"Burhan Sönmez, maddenin ve insan ruhunun sırrına ermiş kızılderili bilgelerini andırır. toprakla, insanla, hayatla bütünleşmiş ve toprağının sesini dünyanın sesine katabilmiş düşünlerin mihenk taşlarındandır. bilgeliğin yanında taşır mütevazılığını ya da bütündür onun bilgeliğiyle mütevazılığı." yazarı bu şekilde tanımlamak aslında eserlerinin de genel içeriği hakkında bilgi veriyor.
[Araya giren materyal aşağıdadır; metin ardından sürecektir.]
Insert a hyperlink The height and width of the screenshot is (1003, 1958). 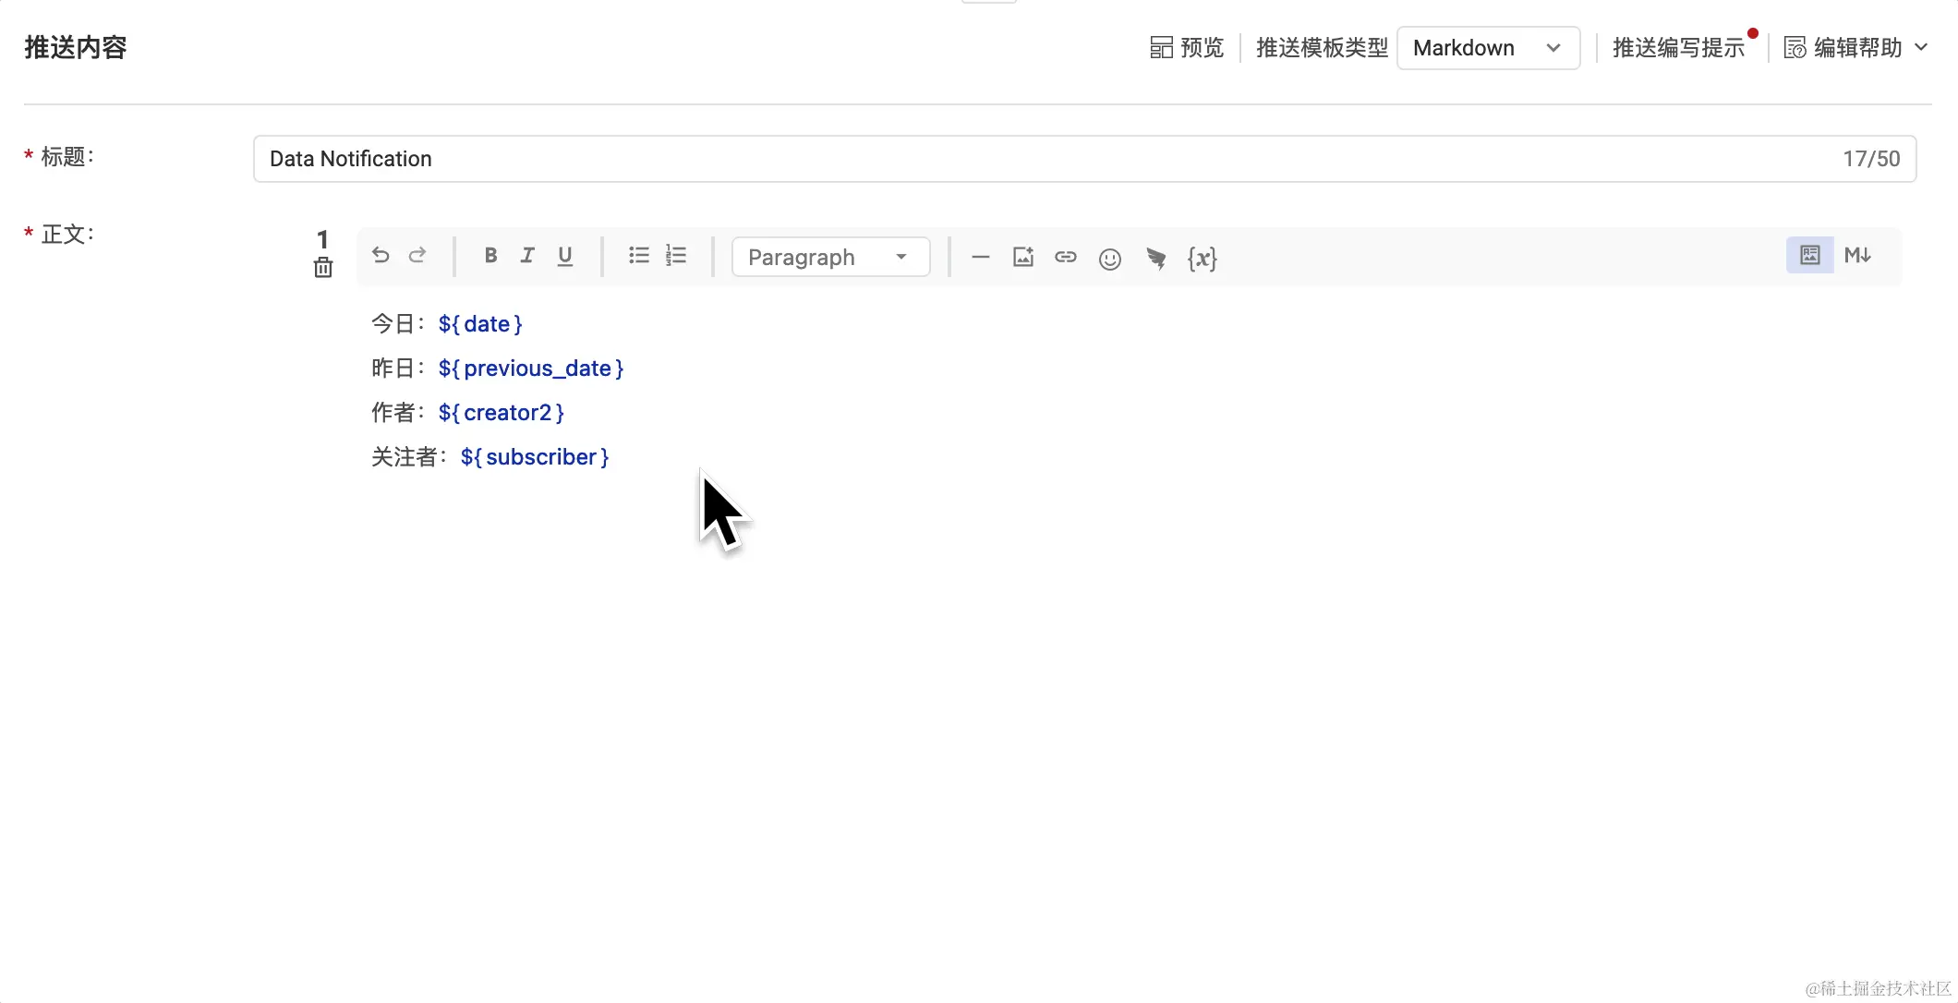(1066, 257)
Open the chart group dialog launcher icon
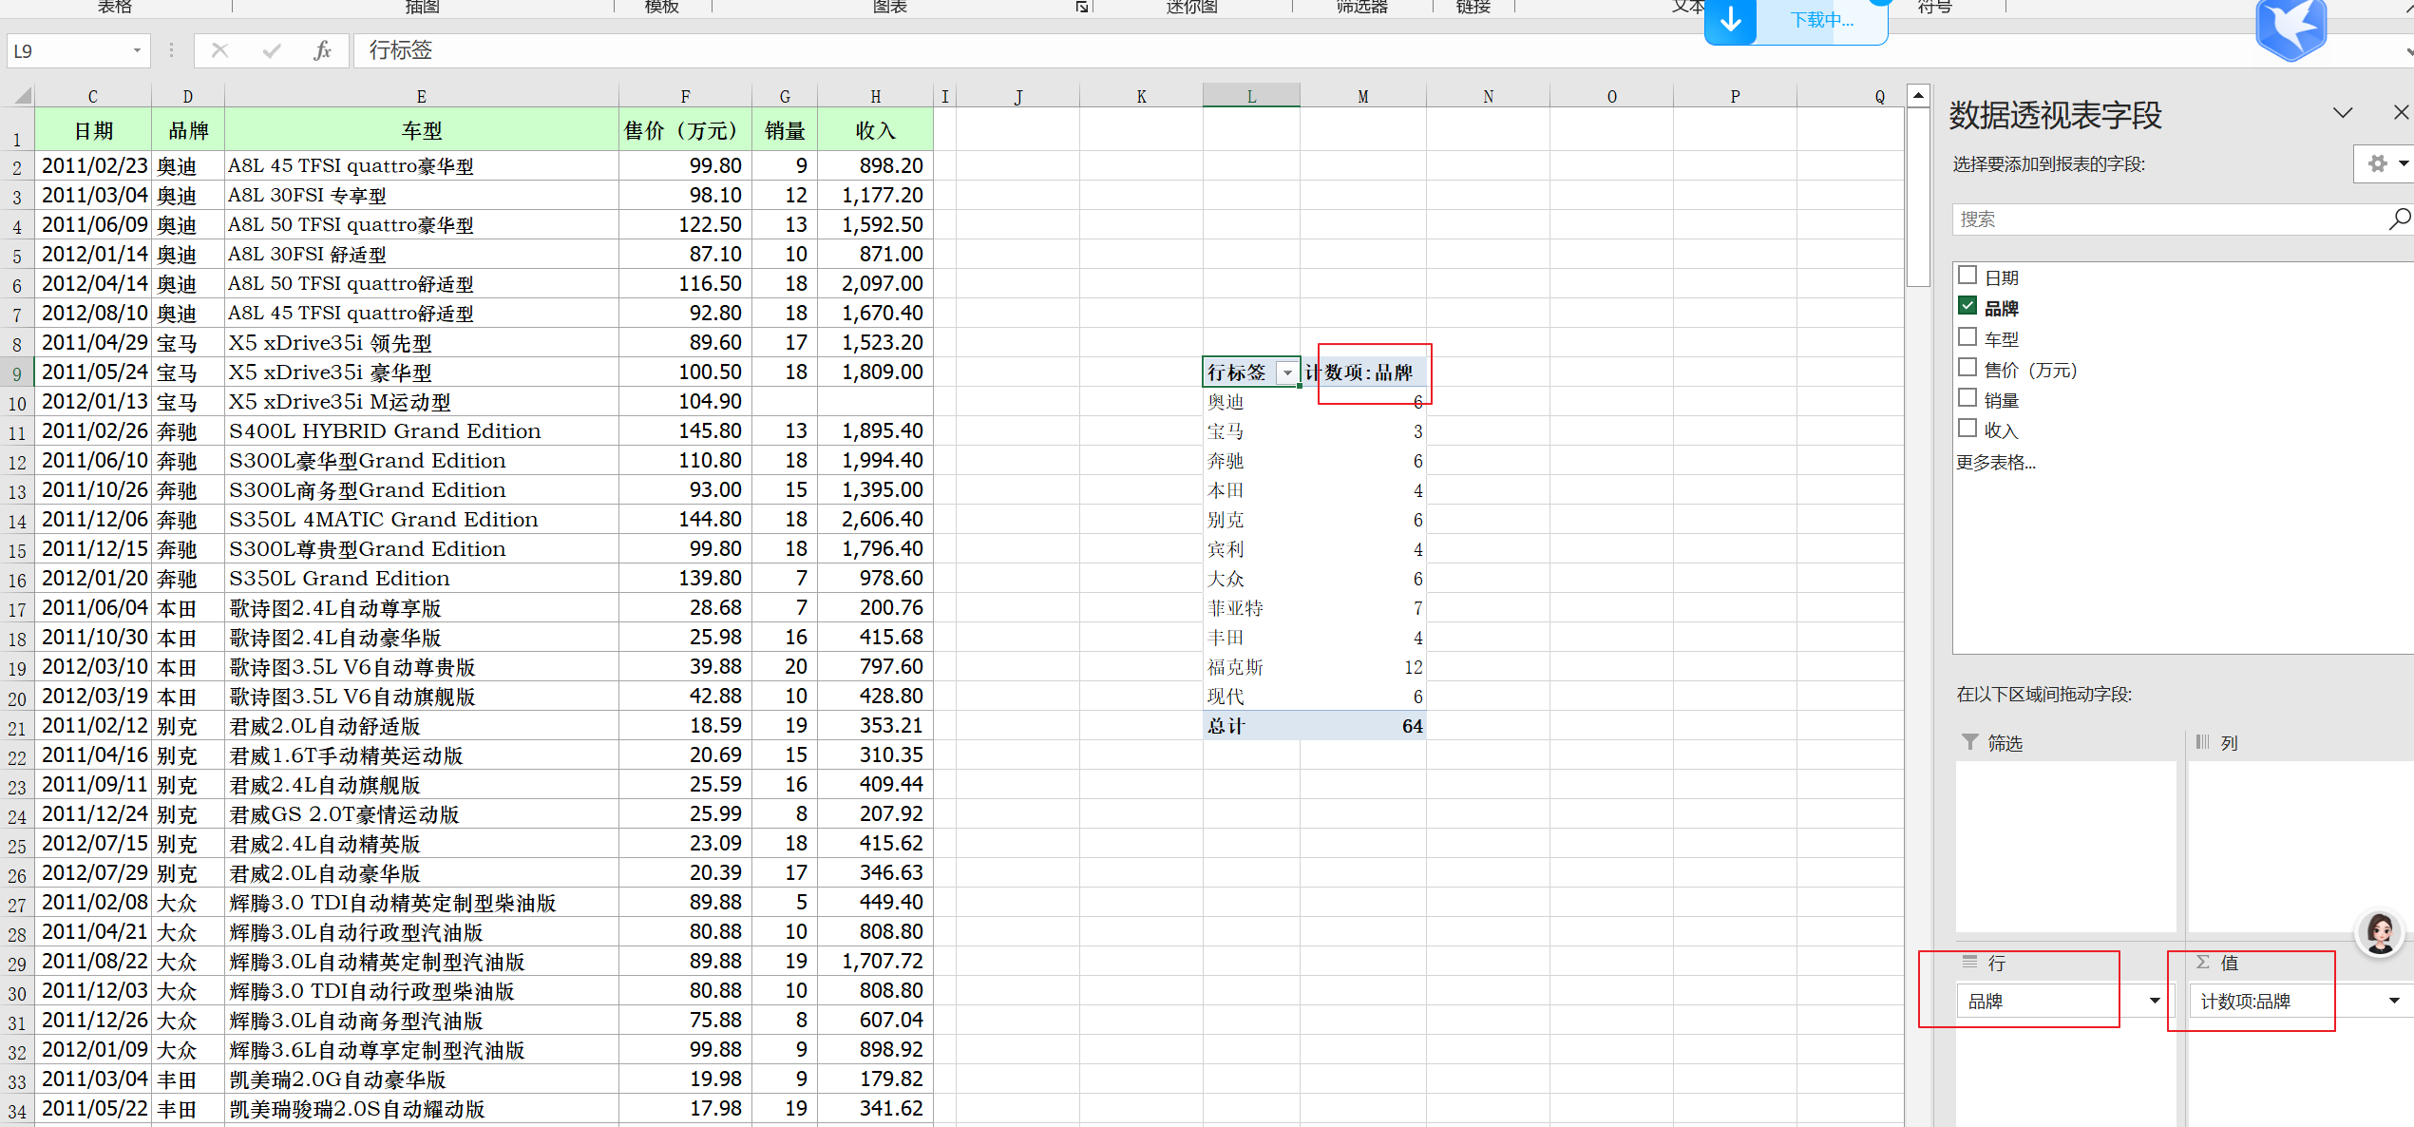 tap(1081, 8)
Gerçek-rüya-hayal aleminde geçmiş ve gelecek arasındaki bir kimlik arayışının hikayesi. Oldukça zorlu bir yolculuk.
"Okuru onların hikâyeleri içinde dolaştırırken, geyiğin, tilkinin, masalın, rüyanın, felsefenin, inancın, gerçeğin ve aşkın, en nihayetinde, insanın insanla karşılaşmasından doğan başkalaşmasının tanıklığı içinde, dünyayı kendi hayatımızla bütünleştirmemiz için bir bakış veriyor. Rinda’yla birlikte, kayıp babasının değil ama onun hikâyesinin peşinde yol alırken Binbir Gece Masalları’ndan, Mevlana’dan, Mem İle Zin’den, Zerdüşt’ten, Gilgameş’ten, Hayyam’dan ve İbni Sina’dan alıntılarla başladığımız her yeni bölümde dağa, taşa, hayvana, bitkiye, kadına, erkeğe, velhasıl rüyaya ve gerçeğe başka bir yerden bakmaya başlıyoruz. Kurgunun mükemmelliği içinde Kuzey’e ilerledikçe anlıyoruz ki bu roman bir kapı: Henüz yazılmamış romanlardan söz ediyor olsak bile, Burhan Sönmez külliyatına giriş kapısı."